Having lined up two marquee partners — Celgene and Merck — and gained recognition for its natural killer platform technology, Dragonfly Therapeutics is ready to roll with some of its own programs.
The biotech upstart is dedicating $10 million to launch its first clinical studies, which will be conducted in collaboration with the MD Anderson Cancer Center in Houston and evaluated in both solid tumor and hematological cancers.
Dragonfly’s platform centers on TriNKETs (Tri-specific, NK cell Engager Therapies), a binding mechanism that links natural killer cells to the proteins found on the surface of cancer cells. And that kind of approach, they believe, can create a potent next-gen immunotherapy approach — potentially a big deal for a company like Merck or Celgene.
NK cells have become a popular target in cancer R&D over the last few years as I/O has swelled in importance, with Patrick Soon-Shiong’s extensive biotech organization working on a similar idea. But Tyler Jacks, director of the David H. Koch Institute for Integrative Cancer Research, and Berkeley’s David Raulet believed they had something new and vital that compelled them to start Dragonfly with entrepreneur and filmmaker Bill Haney.

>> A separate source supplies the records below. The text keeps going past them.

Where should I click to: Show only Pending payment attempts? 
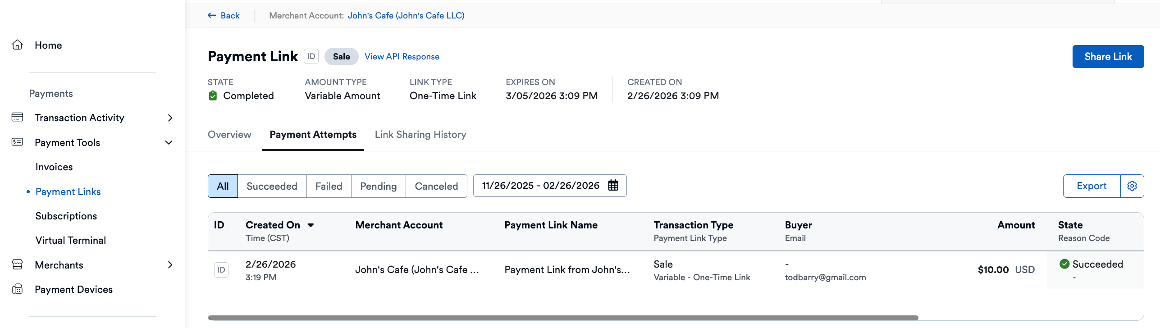coord(378,186)
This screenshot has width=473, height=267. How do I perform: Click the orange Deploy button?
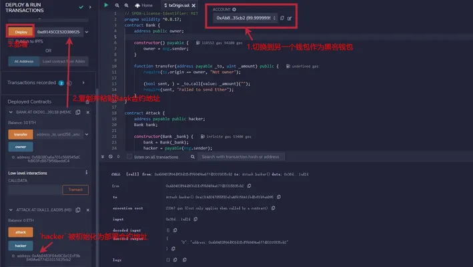[21, 32]
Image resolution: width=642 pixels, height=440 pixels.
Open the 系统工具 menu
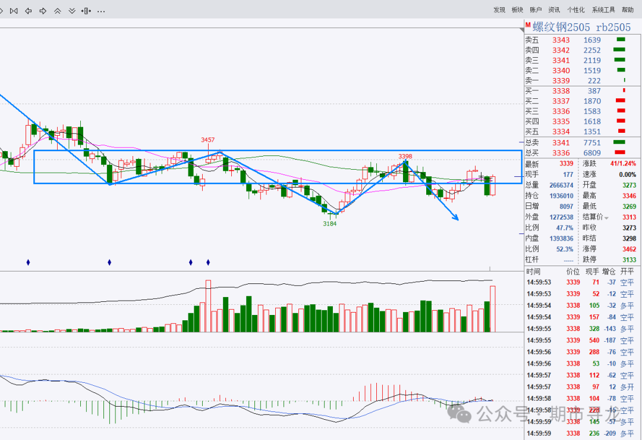pyautogui.click(x=603, y=10)
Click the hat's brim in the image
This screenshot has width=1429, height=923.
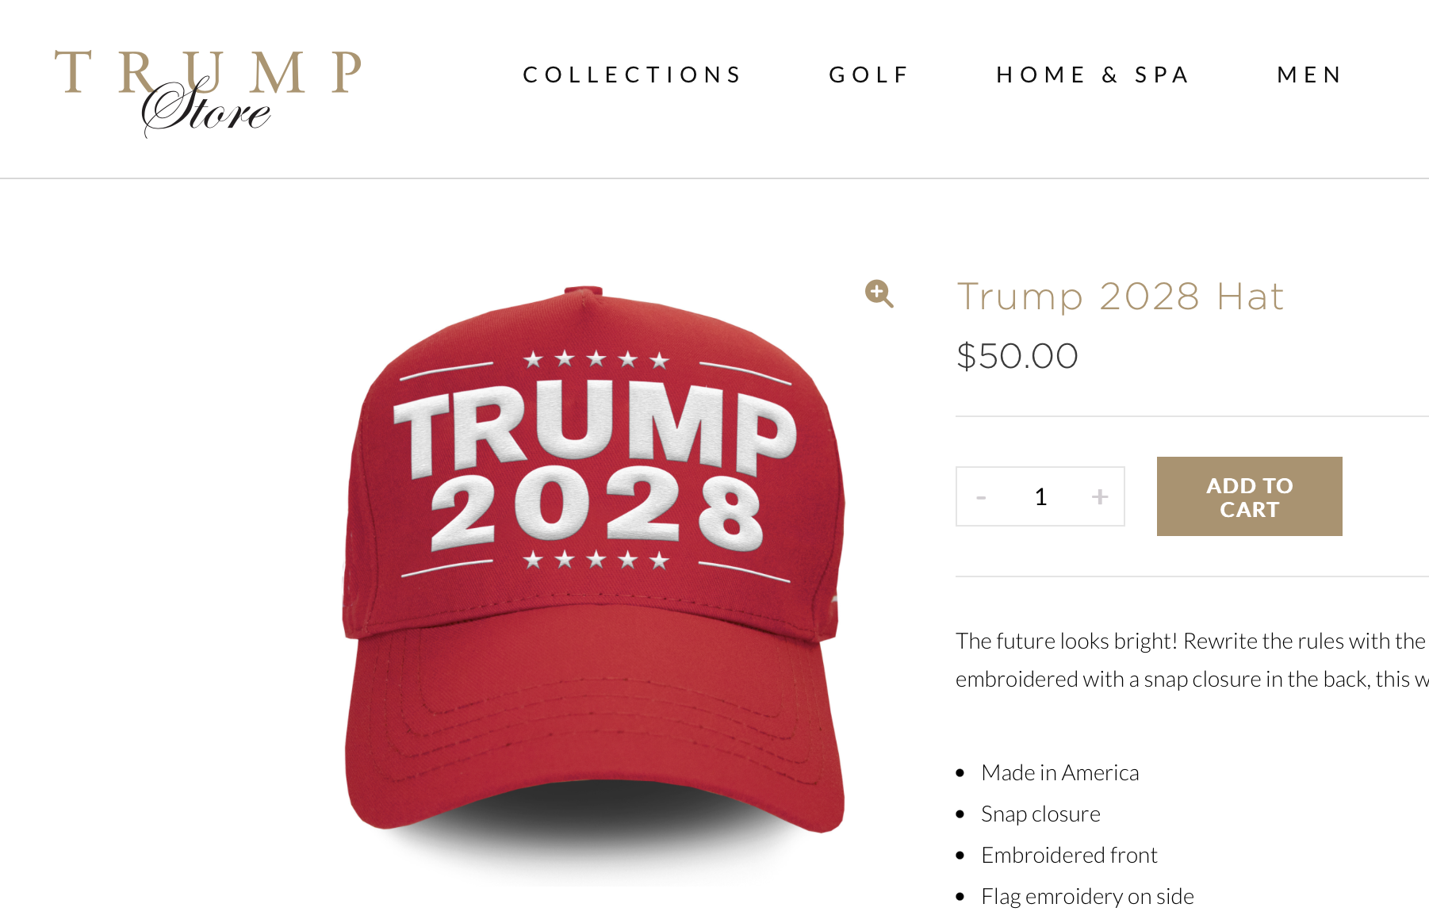[595, 722]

Haney, the CEO, has built up a team — 40-strong at last count — without traveling down the usual venture road, relying instead on seed money from some of his well-heeled friends and “amplification capital” from partners.
The new partners haven’t disclosed which programs they are taking to the clinic or which indications they will begin with, but they did suggest that John Heymach, MD Anderson’s chair of thoracic head & neck medical oncology, will be involved.